- _ZIEL 1_
Wie viele Checkpoints umfasst laut dem Text über die Energie Burgenland AG die Papier-Checkliste, nach der das Inspektionsteam eine Turbine prüft?
- _ZIEL 2_
Schreiben Sie den Text über die Energie Burgenland AG im Anschluss an seinen letzten Satz weiter.

- _ANGEZEIGTER TEXT_
Praxis bei der Energie Burgenland AG
Wie so eine Lösung in der Praxis aussehen und welche Vorteile man sich als Unternehmen damit zu eigen machen kann, zeigt sehr anschaulich das Nagarro-Projekt für die Energie Burgenland AG (EB), ein österreichisches Energiedienstleistungsunternehmen für die Erzeugung, Verteilung und den Verkauf von Strom und Erdgas, Wärmeversorgung und integrierten Energielösungen. Mit einer Leistungsfähigkeit von 522 Megawatt, verteilt auf 15 Windparks, betreibt EB die größte Windkraftanlage in Österreich, generiert jährlich eine Terawattstunde und reduziert damit gleichzeitig die CO₂-Emissionen um 690.000 Tonnen pro Jahr.
Energie Burgenland betreibt in seinen Windparks insgesamt über 200 Windräder von unterschiedlichen Herstellern. Die Windturbinen müssen jährlich zweimal inspiziert werden. Zudem sind Inspektionen bei Zwischenfällen wie Sturm, Hurrikan oder bei Betriebsproblemen erforderlich. Das aus zwei Mitarbeitern bestehende Inspektionsteam führt eine ­manuelle Inspektion der Turbine durch, wobei es einer Checkliste auf Papier mit über 150 Checkpoints folgt. Jedes Herstellermodell folgt einer eigenen Checkliste. Im Laufe der Inspektion werden Notizen gemacht und im Falle einer Fehlfunktion Fotos erstellt. Die Ergebnisse der Inspektion werden danach am Computer digitalisiert, und ein Bericht wird an die relevanten Hersteller geschickt. Das klingt nicht nur mühsam, sondern ist es auch. Der manuelle Inspektionsprozess stellte die In­spektoren in ihrer täglichen Arbeit vor mehrere Herausforderungen. So ist die Zusammenarbeit zwischen Sachbearbeiter und Inspektor auf ­diese Art und Weise ineffizient, schon allein durch den zusätzlichen Aufwand, den das Digitalisieren des Prüfberichts auf Grundlage der papierbasierten Inspektion von Windkraftanlagen verursacht. Dazu kommen außerdem die Einschränkungen bei der Aufnahme von Bildern aus dem richtigen Winkel, für Objekte außerhalb der Sichtlinie oder Beeinträchtigungen aufgrund des Sonnenstands sowie die manuelle Zusammenführung von Notizen mit passendem Bildmaterial – geht es doch immerhin um über 150 Bilder täglich.

- _EXTRAHIERTE DATENSÄTZE_
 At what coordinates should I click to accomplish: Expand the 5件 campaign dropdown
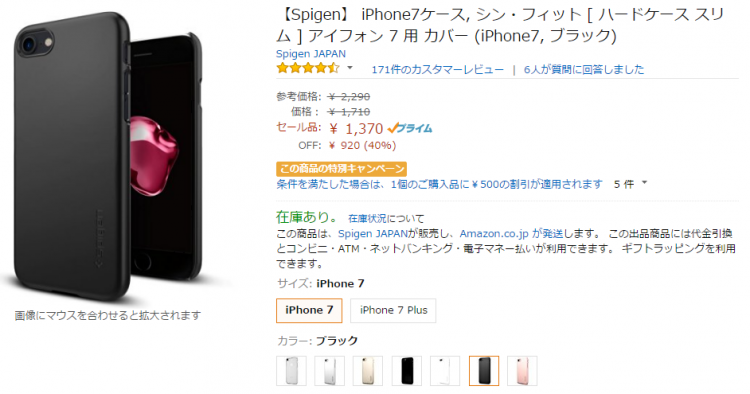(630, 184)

--

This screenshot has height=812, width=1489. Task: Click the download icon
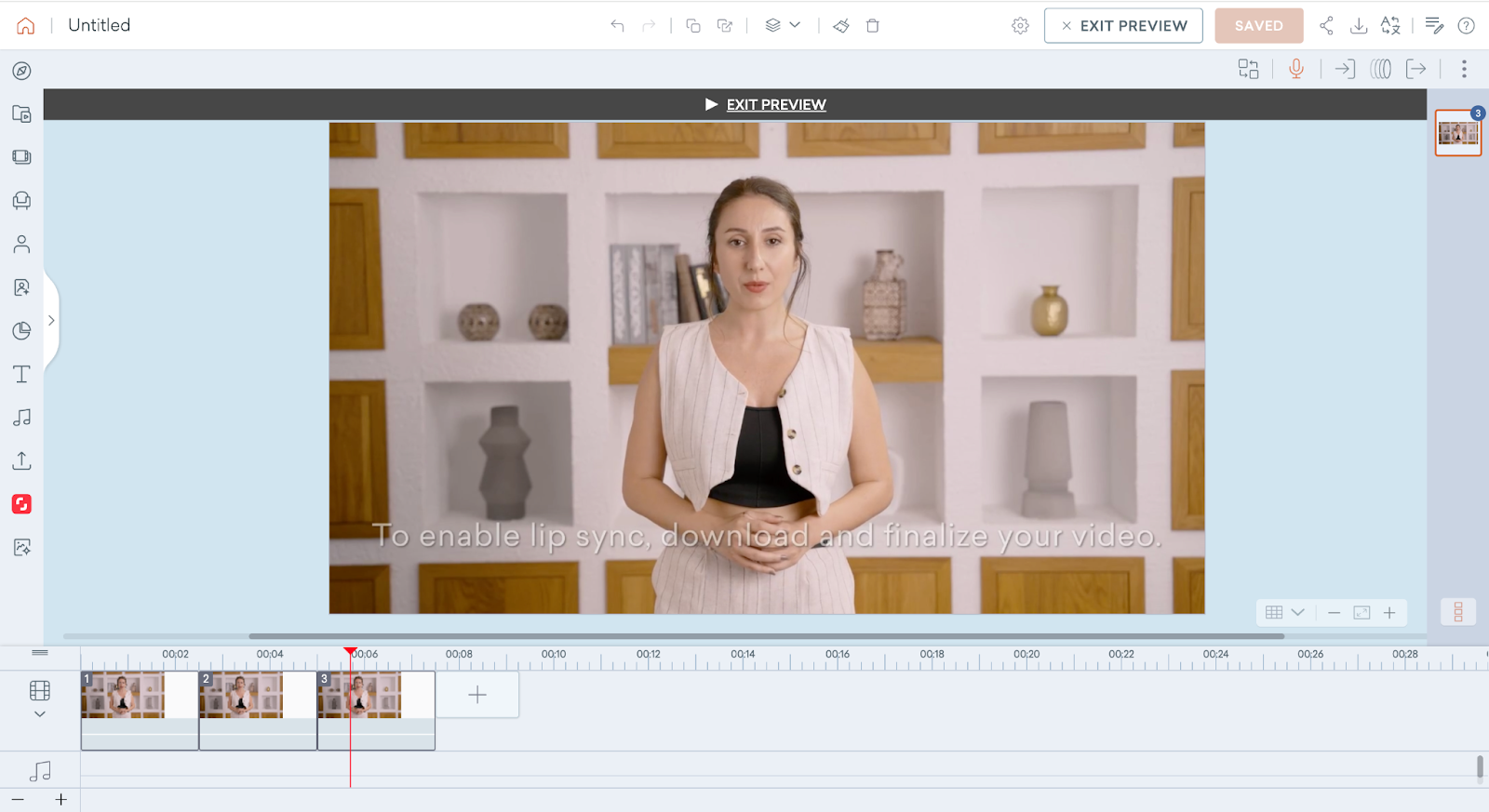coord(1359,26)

- _ANTWORT 1_
Über 150 Checkpoints.

- _ANTWORT 2_
Nagarro entwickelte daher in Zusammenarbeit mit dem Kunden eine auf Smart Glass und mobiler Anwendung basierte Lösung für die Windradinspektion, die den Herausforderungen des Inspektionsteams Rechnung trägt. Die Lösung ermöglicht den Inspektoren, den ­Auftrag tagesaktuell auszuwählen und die Inspek­tion gemeinsam auch im Offline-Modus durchzuführen. Die Inspektion kann im Team entsprechend aufgeteilt werden, und Defekte werden mithilfe von Audionotizen und Fotos der Mängel dokumentiert. Diese Lösung ermöglicht die Synchronisation der Ergebnisse von den unterschiedlichen Endgeräten, sobald die Inspektoren online sind, und die Ergebnisse werden in einem elektronischen Abschluss­bericht zusammengeführt.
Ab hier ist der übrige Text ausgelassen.